Breathing to fill the bag, squeezing to create sound, and fingering to make the music are all important and complex. And they have to be coordinated – any error can make a bagpipe squeak and squeal.
“So few people hear (bagpipes) played really well,” Campbell said. “You have four reeds going simultaneously. ”
There are three drones, which make constant tones that serve as the background to the medley, which is played by the chanter.
Keeping the airflow out of the bag steady is the especially difficult part of playing the bagpipes, he said, because it involves keeping pressure on the bag when blowing into it.
In most wind instruments, breathing is crucial to the music. “Your phrasing is connected to your breath,” Campbell said. Not so in a bagpipe. A piper can choose to take short breaths or long ones to keep the bag full. The key is to keep air flowing out of the bag consistently.
If there is too little pressure on the bag, the music starts to sound bad.

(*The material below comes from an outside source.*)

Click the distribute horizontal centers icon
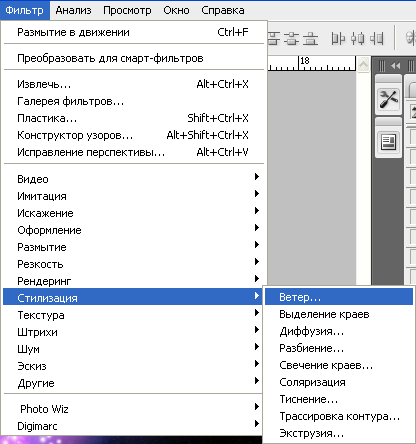 coord(357,38)
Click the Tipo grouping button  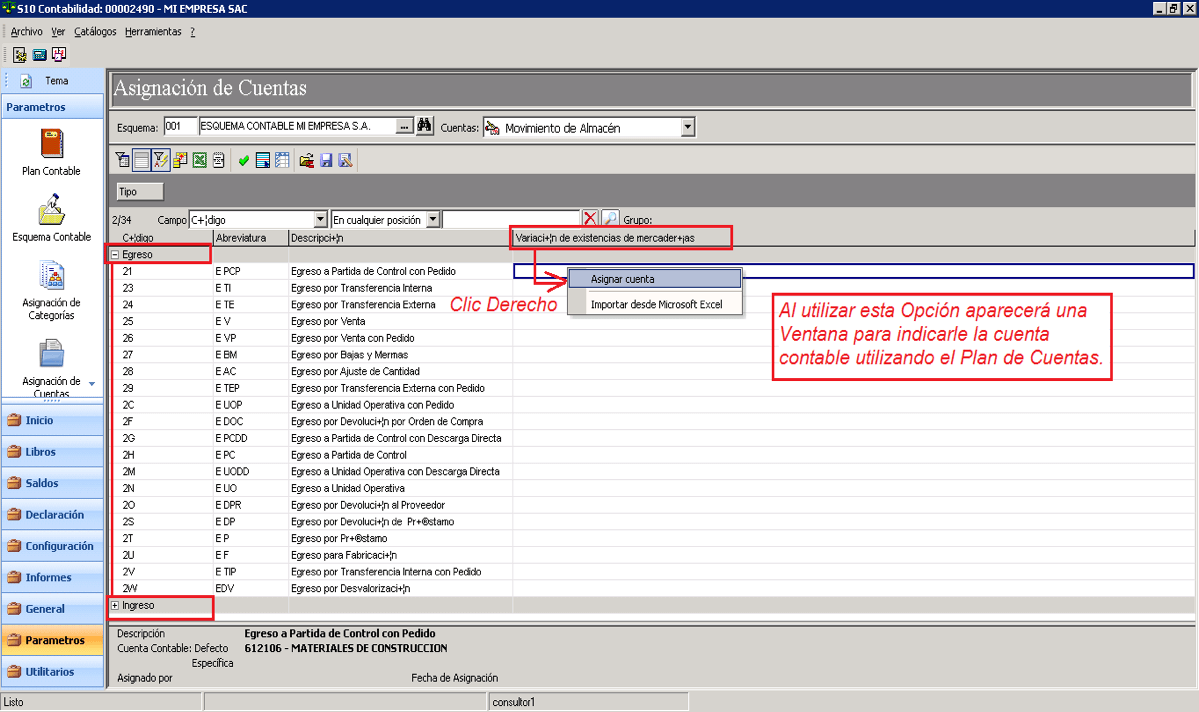click(139, 192)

Other factors can also affect the quality of the sound, including temperature and moisture changes in the air either inside or outside the bag. When the instrument is not being played, the reeds can dry out.
At most services, Campbell said, the piper plays at the beginning of the service, waits through the rest of it, and plays at the end. After all that idle time, the instrument can sound very strange when it first starts up again.
Practice is the best way to learn to control the bagpipe, which Campbell called “an organism.”
Pipe bands are often a good way to get experience in a group and learn from other pipers, he said, but “there’s nothing in Portland, which is kind of surprising.”
“I enjoy playing solo,” he said. When he needs a group, he can call on his three sons, who are also studying the bagpipes.
For a couple of weeks each summer, the whole family travels to Cape Breton Island, Nova Scotia, to intensively study music and dancing.
The island, Campbell said, is a truer representation of traditional Scottish culture than in Scotland, because it is an isolated island to which whole communities transplanted themselves in the 17th and 18th centuries to escape English persecution.